Ray at the Easel

Artist Statement

“There is something very special to me about the quiet, wild places; it is their whisper that captivates my hand to create. The mountains can shout at their postcard pullouts, and the bear can pound his chest and roar his dare and breathe spit and fire and fear, yet my easel remains vacant. My inspiration is borne in the subdued shadows of the superlatives, where a triumphant scene is reduced to the stroke of light on a figure, a glow, a reflection. I work in black and white in deference to the role light plays in a moment. Charcoal is raw and simple and brutal, and while it can be willed to produce fine detail, I use detail ever more sparingly, as I am coming to appreciate that our minds fill in a scene far more convincingly than extraneous detail ever could. I cannot add to Nature’s splendor. I am simply thankful for every day that I can try to tell a small part of her whispered story through my art.” – Ray


Ray was born in Missoula, Montana, where from an early age he was introduced to wildlife and the quiet places in the mountains they call home.

Ray and KirstenHe attended college at Montana State University in Bozeman, pursuing degrees in Civil and Structural Engineering when not losing himself to the trout streams or the deep timber. Graduating in the spring of 2007 with many reasons to remain contentedly in Montana, including family, job offers, a community of friends and the tremendous Montana outdoors, Ray decided instead to point himself north to the great unknown of Alaska. He knew nobody in the state and he knew little about the Alaskan wilds except that there were vast blank spots on the map – and they beckoned.

In 2009 Ray met the woman who would become his wife and companion.  Kirsten entertains a similar unquenchable spirit of adventure, and the two escape regularly in search of the unknown and the beautiful both in Alaska and abroad.

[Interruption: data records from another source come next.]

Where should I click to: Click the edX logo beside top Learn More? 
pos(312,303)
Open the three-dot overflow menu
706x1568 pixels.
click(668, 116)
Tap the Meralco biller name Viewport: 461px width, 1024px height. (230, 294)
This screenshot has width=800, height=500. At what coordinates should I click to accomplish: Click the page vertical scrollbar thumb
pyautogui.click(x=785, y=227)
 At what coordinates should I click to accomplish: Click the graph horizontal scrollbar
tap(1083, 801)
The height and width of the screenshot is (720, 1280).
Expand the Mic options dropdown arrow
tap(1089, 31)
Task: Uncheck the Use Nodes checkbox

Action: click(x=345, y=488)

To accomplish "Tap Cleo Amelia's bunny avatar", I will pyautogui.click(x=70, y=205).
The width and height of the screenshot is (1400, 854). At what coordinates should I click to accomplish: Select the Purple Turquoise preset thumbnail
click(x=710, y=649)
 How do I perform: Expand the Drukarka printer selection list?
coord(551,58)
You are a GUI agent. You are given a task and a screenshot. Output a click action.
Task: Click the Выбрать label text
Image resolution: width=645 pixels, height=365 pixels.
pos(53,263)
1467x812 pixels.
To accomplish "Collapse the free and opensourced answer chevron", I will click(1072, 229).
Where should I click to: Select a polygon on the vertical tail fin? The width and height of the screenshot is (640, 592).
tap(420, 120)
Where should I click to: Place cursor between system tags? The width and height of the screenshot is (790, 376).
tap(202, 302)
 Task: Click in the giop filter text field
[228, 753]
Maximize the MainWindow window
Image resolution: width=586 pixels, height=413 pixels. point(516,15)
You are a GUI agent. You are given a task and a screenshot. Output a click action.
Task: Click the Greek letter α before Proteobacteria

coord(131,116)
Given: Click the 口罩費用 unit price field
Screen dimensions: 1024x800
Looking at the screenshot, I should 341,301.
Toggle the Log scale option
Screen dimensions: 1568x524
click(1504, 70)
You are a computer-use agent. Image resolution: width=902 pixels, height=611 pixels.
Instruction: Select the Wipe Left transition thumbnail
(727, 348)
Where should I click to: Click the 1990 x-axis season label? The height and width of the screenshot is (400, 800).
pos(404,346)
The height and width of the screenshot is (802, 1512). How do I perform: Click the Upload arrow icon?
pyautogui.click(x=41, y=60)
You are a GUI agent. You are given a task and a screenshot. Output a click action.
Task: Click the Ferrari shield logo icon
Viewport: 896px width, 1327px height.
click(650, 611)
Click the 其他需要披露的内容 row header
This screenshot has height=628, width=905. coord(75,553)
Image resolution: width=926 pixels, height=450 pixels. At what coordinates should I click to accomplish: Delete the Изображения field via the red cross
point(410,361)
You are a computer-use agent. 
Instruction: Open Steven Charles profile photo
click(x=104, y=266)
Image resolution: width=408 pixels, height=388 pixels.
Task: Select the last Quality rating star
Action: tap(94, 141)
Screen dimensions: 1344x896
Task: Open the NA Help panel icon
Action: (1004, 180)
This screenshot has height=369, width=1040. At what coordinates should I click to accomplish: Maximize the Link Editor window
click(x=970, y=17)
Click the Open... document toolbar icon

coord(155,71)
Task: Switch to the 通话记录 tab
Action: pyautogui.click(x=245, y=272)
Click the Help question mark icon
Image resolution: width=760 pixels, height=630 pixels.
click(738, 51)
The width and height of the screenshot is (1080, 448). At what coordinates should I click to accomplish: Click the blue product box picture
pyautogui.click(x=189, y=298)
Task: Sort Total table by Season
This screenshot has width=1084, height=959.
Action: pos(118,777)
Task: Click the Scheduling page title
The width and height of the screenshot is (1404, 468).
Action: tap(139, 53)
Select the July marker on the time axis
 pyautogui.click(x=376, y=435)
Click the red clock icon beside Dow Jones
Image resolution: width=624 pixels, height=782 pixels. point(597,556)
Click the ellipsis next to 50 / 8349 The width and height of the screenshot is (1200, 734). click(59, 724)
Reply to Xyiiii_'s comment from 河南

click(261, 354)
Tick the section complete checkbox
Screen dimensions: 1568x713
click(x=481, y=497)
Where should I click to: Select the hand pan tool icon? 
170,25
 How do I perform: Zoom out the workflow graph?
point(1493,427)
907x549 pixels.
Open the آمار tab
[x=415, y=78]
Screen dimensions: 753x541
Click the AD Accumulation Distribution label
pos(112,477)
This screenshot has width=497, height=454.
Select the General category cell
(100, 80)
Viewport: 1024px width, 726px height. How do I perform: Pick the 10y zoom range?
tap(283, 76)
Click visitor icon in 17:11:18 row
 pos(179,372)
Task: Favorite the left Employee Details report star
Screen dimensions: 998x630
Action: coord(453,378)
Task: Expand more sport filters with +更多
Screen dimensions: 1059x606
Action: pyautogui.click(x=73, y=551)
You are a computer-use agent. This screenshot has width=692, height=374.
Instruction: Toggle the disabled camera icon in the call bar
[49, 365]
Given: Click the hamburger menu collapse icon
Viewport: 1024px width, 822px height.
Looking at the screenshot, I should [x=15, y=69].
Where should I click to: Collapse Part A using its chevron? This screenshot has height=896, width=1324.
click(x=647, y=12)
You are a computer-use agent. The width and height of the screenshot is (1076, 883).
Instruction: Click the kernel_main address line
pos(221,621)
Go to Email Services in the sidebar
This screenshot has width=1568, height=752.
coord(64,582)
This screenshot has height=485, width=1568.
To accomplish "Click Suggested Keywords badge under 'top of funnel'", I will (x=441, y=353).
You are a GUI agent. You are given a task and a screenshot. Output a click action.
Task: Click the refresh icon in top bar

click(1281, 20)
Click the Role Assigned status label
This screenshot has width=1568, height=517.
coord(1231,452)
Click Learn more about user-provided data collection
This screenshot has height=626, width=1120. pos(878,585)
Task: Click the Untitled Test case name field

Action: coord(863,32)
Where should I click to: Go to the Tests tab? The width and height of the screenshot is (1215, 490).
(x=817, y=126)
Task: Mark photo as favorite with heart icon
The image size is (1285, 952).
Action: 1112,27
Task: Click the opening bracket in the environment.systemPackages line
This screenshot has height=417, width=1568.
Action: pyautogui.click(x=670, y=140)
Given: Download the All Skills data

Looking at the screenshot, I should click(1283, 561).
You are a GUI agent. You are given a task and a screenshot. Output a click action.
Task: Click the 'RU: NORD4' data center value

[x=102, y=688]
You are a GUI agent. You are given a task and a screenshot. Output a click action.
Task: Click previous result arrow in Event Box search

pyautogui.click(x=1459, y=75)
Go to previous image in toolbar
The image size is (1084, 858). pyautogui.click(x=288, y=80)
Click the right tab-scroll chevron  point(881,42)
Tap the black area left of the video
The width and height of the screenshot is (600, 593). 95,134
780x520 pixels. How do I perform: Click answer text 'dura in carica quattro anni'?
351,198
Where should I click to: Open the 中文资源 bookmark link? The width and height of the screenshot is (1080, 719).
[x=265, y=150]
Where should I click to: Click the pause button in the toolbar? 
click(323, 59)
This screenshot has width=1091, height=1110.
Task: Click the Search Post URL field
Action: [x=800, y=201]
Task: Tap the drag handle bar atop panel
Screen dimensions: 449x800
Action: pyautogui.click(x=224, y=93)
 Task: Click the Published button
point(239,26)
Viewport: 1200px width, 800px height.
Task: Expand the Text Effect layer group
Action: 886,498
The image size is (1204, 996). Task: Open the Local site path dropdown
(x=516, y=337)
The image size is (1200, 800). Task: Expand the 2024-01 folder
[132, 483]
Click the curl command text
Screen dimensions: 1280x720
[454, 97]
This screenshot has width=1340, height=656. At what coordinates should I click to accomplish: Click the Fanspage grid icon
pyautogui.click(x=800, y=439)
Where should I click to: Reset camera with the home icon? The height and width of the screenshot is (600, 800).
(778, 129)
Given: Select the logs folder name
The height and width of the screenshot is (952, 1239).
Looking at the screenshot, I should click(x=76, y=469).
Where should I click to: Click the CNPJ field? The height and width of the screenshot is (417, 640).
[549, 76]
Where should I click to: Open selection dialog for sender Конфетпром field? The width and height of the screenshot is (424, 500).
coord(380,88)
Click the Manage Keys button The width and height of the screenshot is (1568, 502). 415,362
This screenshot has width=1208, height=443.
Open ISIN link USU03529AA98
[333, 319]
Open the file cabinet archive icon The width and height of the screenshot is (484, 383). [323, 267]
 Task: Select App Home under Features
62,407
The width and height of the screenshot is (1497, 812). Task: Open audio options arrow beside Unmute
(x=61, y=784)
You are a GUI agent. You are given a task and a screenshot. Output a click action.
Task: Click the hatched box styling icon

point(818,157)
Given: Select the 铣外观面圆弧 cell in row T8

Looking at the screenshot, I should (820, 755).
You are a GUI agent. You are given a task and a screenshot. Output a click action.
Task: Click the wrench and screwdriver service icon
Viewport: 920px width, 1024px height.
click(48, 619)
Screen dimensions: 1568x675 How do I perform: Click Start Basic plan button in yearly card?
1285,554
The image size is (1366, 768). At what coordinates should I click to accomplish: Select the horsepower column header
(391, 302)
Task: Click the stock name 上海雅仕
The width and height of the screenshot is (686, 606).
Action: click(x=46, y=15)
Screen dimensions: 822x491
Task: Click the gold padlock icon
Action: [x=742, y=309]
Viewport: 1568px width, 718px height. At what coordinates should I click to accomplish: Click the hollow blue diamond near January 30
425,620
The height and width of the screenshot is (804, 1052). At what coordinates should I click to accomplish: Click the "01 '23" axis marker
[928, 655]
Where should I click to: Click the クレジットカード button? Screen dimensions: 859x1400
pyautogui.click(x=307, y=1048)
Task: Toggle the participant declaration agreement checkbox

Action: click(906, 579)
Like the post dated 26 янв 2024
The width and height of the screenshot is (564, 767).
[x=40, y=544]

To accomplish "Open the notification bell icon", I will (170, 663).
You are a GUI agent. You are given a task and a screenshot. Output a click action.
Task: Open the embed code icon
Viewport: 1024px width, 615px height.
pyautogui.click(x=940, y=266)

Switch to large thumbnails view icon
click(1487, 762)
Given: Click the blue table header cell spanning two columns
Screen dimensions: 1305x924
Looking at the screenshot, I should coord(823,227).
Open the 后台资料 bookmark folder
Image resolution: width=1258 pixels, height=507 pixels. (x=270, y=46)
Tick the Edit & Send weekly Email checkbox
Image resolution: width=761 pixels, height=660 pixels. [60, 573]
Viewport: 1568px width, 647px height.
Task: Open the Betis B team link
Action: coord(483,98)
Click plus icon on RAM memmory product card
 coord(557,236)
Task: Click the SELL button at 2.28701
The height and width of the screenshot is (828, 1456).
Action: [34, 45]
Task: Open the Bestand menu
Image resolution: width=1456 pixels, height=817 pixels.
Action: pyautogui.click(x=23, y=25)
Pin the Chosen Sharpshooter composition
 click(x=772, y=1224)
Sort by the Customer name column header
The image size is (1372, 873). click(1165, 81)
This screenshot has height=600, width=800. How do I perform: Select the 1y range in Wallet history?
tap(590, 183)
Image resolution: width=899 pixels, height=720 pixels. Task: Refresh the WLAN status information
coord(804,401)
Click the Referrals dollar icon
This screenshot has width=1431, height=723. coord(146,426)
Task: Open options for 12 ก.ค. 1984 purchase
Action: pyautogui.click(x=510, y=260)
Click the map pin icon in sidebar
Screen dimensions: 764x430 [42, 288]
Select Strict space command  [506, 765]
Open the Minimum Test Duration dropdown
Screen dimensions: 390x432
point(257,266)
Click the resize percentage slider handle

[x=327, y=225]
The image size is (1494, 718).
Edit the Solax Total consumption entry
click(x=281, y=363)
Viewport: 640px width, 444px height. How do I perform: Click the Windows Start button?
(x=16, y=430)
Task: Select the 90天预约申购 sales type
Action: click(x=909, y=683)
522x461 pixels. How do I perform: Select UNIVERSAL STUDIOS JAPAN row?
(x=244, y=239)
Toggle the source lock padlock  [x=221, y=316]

Growing up and well through the college years Ray received constant encouragement from family and friends to pursue art.  Although he never took any formal training, Ray has been fortunate to have the guidance from his father, William Gamradt, who has made art his career and lifestyle.  2013 marked the transition point from Ray’s occupation as a bridge engineer to his vocation as an artist.  Recognizing that time and energy are precious and fleeting, he feels blessed to be able to devote both toward his passion of art.  With abundant subject matter overwhelming every place he has called home, from Montana to Alaska, Ray lives in the midst of inspiration. When not in the mountains you can find him picking up the paintbrush or the charcoal to recreate the wildlife and the landscapes that have been such a dominant presence in his life.